> What the exercise asks: Please reproduce, word for word, the rows between the one containing "coordinates (393, 470)." and the one containing "Image resolution: width=1680", inclusive.

╭──

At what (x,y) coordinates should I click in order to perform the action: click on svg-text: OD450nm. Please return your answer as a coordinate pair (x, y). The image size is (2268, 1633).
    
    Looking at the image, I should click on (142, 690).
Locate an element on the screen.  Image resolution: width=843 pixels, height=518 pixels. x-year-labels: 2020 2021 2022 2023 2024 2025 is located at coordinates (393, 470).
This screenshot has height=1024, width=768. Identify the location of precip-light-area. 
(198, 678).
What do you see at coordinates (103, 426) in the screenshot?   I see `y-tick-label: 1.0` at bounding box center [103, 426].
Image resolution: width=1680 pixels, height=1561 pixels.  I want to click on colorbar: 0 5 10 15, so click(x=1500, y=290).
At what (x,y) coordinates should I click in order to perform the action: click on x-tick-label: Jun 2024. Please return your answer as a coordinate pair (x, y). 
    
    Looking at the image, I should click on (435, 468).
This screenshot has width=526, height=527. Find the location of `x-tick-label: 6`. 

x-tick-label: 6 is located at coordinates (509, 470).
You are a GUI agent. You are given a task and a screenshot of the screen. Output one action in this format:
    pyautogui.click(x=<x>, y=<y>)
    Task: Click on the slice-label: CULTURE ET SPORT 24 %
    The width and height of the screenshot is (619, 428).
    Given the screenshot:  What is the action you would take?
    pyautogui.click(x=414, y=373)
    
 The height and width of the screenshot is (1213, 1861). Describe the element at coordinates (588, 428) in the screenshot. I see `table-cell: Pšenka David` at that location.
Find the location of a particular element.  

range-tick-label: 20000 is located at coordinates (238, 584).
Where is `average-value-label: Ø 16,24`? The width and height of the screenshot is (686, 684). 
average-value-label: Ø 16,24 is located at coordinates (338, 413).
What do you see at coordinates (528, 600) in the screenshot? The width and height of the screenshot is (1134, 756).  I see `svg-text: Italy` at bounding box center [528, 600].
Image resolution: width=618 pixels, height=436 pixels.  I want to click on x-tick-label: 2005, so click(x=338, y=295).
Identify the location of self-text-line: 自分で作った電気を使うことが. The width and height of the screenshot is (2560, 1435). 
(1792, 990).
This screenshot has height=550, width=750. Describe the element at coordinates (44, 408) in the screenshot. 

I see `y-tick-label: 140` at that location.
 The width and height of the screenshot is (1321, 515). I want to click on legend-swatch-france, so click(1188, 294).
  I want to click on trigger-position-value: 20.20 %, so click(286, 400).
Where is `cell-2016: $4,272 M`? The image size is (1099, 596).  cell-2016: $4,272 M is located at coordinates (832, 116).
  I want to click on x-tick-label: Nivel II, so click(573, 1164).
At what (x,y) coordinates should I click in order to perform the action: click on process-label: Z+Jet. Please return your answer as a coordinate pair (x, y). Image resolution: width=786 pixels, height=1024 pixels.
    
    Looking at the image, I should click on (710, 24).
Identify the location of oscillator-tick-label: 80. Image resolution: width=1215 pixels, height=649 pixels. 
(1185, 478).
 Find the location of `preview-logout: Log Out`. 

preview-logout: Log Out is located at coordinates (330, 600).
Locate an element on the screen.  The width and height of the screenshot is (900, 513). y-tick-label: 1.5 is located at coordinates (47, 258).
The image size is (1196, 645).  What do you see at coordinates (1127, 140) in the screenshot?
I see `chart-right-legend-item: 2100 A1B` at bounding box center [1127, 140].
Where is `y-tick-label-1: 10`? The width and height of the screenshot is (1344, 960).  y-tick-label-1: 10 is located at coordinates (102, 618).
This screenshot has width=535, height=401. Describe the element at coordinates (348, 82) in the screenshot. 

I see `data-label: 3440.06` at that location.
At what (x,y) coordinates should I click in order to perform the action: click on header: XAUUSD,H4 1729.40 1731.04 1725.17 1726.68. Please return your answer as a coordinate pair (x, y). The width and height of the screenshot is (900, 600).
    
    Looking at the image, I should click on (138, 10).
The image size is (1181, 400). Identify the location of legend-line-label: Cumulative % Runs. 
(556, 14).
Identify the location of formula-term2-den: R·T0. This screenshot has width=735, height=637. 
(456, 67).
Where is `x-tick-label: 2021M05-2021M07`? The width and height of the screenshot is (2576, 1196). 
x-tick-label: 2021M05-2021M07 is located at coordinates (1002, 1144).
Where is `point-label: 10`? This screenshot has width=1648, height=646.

╰──

> Written response:
Locate an element on the screen.  Image resolution: width=843 pixels, height=518 pixels. x-year-labels: 2020 2021 2022 2023 2024 2025 is located at coordinates (393, 470).
This screenshot has height=1024, width=768. Identify the location of precip-light-area. 
(198, 678).
What do you see at coordinates (103, 426) in the screenshot?   I see `y-tick-label: 1.0` at bounding box center [103, 426].
Image resolution: width=1680 pixels, height=1561 pixels.  I want to click on colorbar: 0 5 10 15, so click(x=1500, y=290).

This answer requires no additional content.